- **WHAT YOU SHOULD DO**
Could you please output all of the data exactly, without the images?

- **PROVIDED RECORDS**
• • •
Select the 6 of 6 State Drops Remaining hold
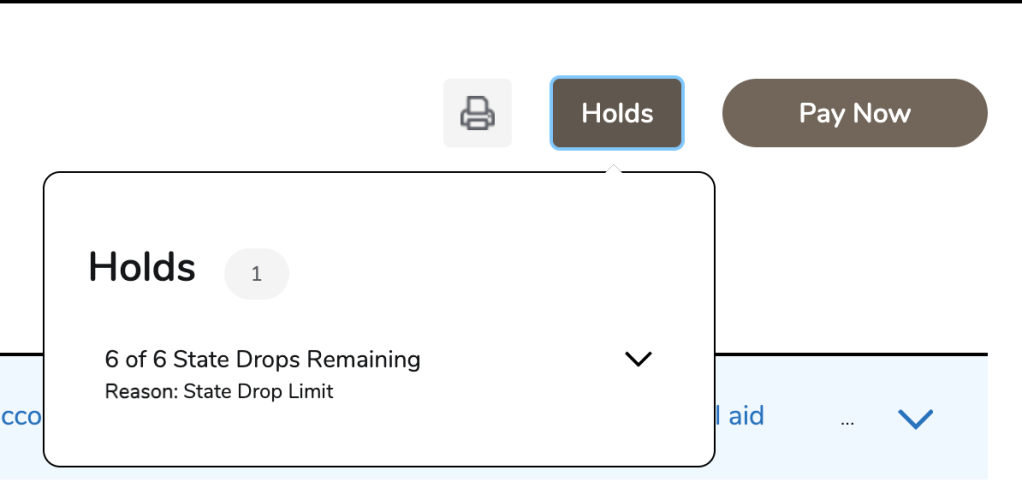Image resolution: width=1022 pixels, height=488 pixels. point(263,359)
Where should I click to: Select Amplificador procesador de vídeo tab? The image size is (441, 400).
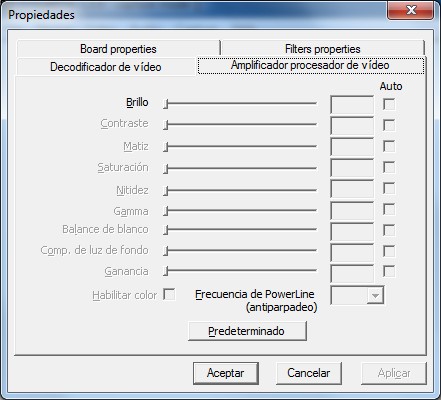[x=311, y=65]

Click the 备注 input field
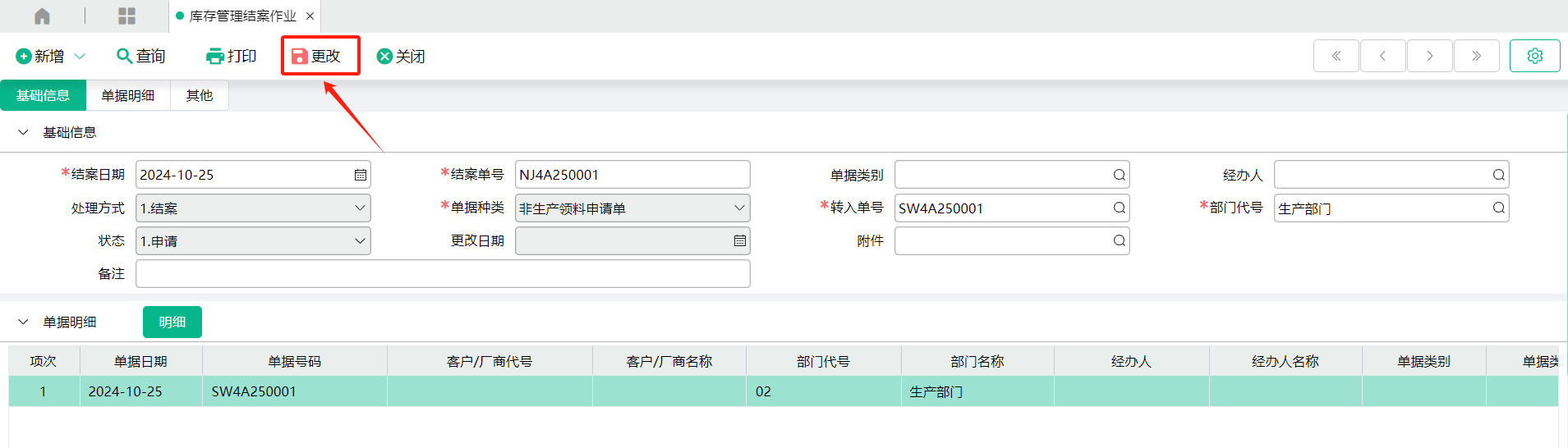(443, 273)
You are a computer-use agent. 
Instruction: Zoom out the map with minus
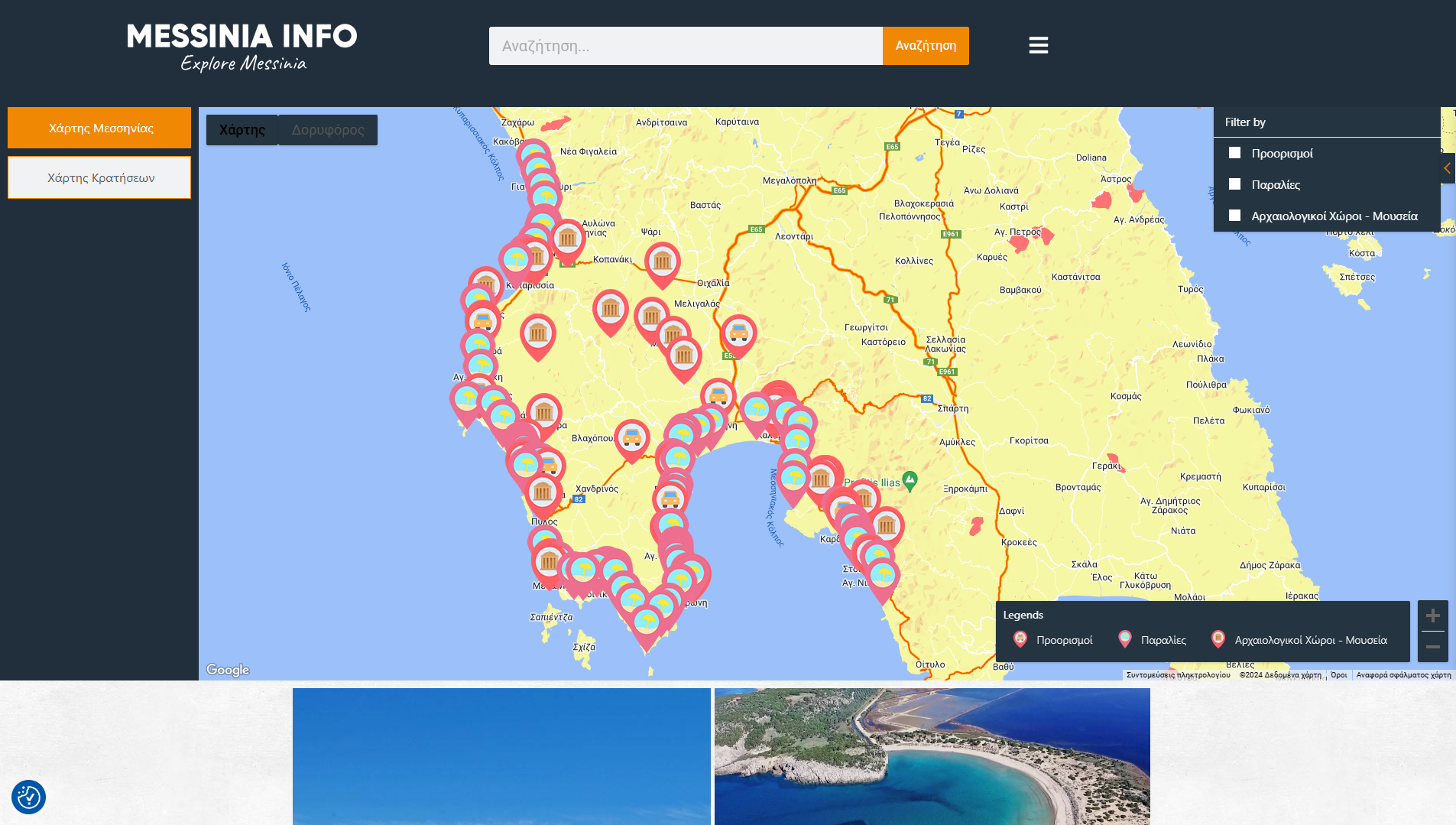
• • •
- **EXERCISE RESULT**
Select the 6 of 6 State Drops Remaining hold
Image resolution: width=1022 pixels, height=488 pixels. point(263,359)
Where should I click to: Select Amplificador procesador de vídeo tab? The image size is (441, 400).
[x=311, y=65]

Click the 备注 input field
(443, 273)
You are a computer-use agent. 
Instruction: Zoom out the map with minus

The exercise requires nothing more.